The reason that Gotham’s nonprofits, despite their cries of hardship, don’t suffer from economic downturns is that they rely on government contracts, not private charity or revenues, to pay for their operations. And in New York’s profligate welfare-state economy, that means the money always keeps coming, even when city and state budgets run steep deficits. During the last recession, for example, city spending on private nonprofits swelled by $1 billion—a full 33 percent increase. The same pattern is plain in the current downturn: Governor George Pataki has agreed to pump $2.7 billion in public funds into private hospitals in order to protect the jobs of workers and guarantee them pay hikes.

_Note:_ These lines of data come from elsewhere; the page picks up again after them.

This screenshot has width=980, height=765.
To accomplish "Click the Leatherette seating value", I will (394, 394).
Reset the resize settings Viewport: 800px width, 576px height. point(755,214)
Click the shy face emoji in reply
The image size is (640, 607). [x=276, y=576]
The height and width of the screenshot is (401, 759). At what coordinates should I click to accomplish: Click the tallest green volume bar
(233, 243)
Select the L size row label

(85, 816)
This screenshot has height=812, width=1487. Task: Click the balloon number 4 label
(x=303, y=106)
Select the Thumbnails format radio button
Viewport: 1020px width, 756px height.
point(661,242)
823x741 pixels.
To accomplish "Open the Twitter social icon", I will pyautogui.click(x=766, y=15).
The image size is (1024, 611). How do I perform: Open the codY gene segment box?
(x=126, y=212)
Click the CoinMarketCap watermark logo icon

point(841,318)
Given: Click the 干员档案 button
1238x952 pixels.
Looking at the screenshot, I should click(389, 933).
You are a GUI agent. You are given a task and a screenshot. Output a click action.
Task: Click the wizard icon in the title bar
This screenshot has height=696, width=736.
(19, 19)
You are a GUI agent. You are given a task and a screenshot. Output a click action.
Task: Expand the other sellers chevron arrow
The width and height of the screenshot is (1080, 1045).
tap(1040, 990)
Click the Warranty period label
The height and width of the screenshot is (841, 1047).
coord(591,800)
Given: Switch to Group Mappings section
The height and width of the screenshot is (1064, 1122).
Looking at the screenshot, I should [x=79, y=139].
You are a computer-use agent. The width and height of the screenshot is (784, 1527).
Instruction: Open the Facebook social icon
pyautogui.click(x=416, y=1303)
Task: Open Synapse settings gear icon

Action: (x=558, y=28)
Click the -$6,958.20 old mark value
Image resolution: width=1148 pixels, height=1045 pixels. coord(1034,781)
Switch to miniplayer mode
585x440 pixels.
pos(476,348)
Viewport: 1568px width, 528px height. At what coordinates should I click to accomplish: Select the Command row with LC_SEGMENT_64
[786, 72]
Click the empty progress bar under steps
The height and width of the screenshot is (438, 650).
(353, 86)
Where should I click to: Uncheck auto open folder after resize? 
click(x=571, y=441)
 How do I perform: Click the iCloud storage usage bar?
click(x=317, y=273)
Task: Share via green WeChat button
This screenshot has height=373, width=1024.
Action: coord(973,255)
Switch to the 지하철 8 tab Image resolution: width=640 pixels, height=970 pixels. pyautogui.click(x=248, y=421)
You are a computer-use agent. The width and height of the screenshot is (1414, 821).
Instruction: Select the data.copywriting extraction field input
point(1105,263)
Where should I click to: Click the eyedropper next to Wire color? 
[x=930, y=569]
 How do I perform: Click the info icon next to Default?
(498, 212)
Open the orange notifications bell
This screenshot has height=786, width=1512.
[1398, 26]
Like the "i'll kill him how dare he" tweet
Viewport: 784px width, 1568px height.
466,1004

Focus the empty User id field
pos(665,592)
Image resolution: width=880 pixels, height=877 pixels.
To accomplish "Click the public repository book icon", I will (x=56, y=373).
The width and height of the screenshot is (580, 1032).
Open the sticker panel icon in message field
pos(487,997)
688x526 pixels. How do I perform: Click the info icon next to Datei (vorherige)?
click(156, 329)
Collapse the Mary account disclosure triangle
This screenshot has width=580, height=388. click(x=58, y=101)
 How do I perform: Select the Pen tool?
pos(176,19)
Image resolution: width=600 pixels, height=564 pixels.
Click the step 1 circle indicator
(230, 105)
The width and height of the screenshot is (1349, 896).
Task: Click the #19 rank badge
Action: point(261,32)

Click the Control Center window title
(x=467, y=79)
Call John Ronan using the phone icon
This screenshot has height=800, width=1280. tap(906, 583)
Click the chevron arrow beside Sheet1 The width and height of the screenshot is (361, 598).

Such extravagance means that government spending on private nonprofits makes up an ever-larger percentage of the city economy. A quarter of a century ago, health and human services employment accounted for just 8.7 percent of all private-sector jobs in the city; today, it’s 16 percent. For New York, there’s a cost for this excess even in good times, since the high taxes needed to pay for all the government-supported jobs make the city far less economically competitive than it could be. But for New York to subsidize a growing wealth-consuming nonprofit sector in a downturn is especially irresponsible, since it increases the burden on individual taxpayers and wealth-creating for-profit firms already staggered by a slumping economy, making it harder for the economy to revive. Instead of bankrolling nonprofit expansion, government should cut taxes and red tape to make the city friendlier to the private sector.